▶ Work item
Which lines of the records below contain the word "Open"? Report each of them in full.

╭─ Extracted records

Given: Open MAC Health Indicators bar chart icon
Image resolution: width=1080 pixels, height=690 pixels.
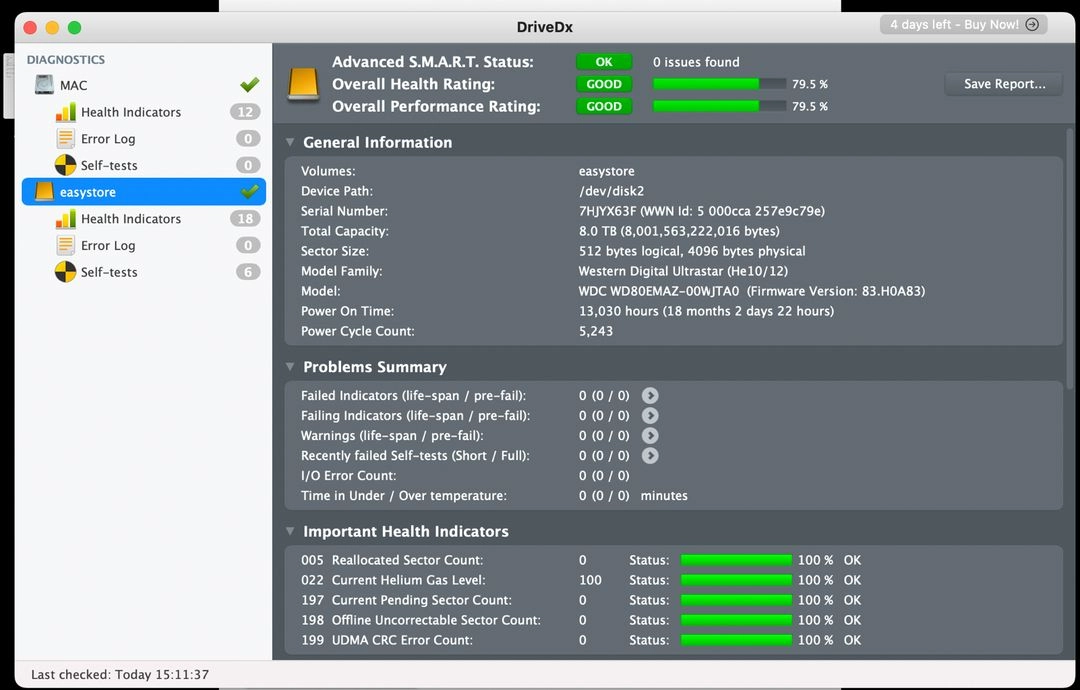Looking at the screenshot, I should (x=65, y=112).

╰─
╭─ Extracted records

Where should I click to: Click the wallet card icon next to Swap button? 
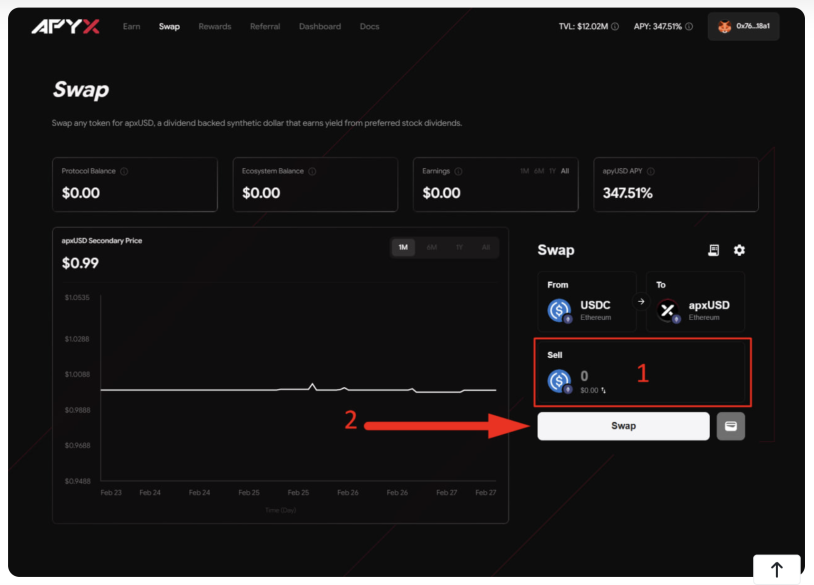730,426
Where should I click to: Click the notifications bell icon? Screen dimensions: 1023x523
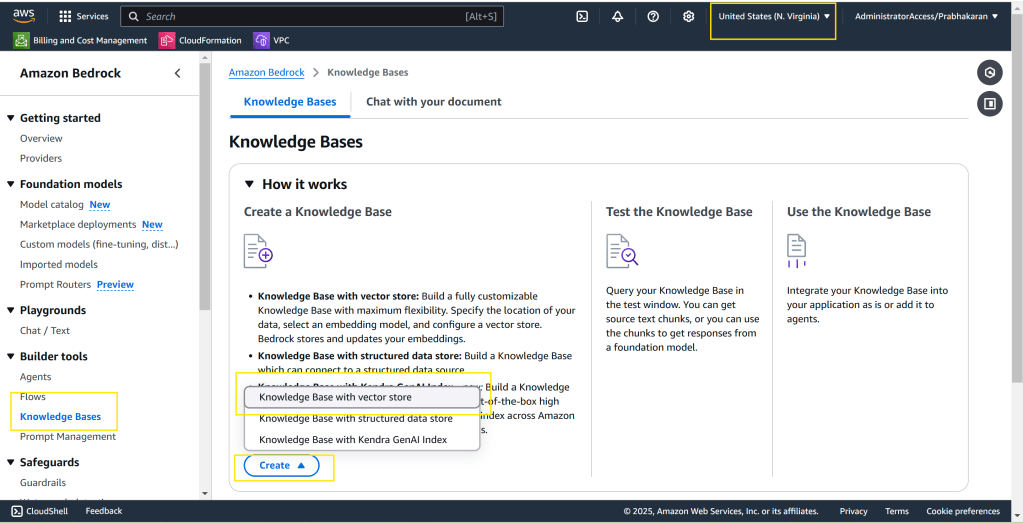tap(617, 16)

╰─
╭─ Extracted records

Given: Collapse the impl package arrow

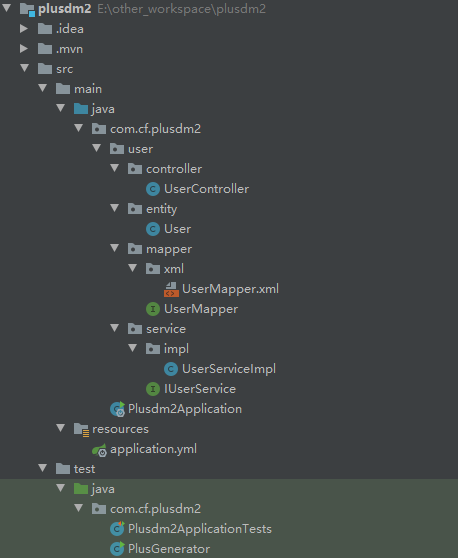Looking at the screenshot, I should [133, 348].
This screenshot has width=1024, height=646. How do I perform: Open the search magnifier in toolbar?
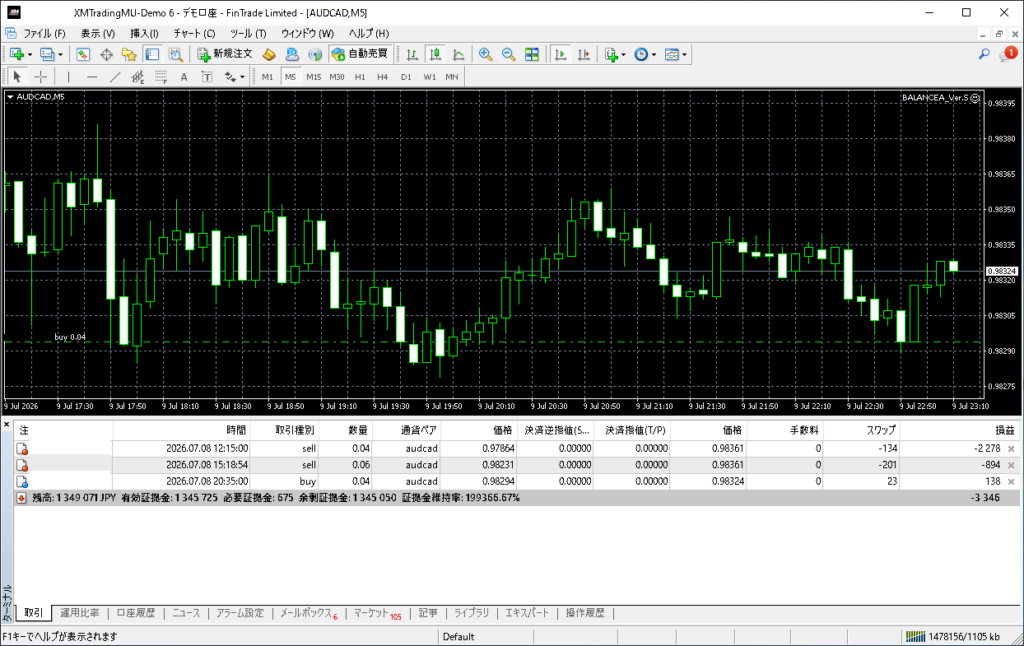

╰─

▶ Completed task
Given: Open MAC Health Indicators bar chart icon
This screenshot has width=1024, height=646. How do I perform: Open the search magnifier in toolbar?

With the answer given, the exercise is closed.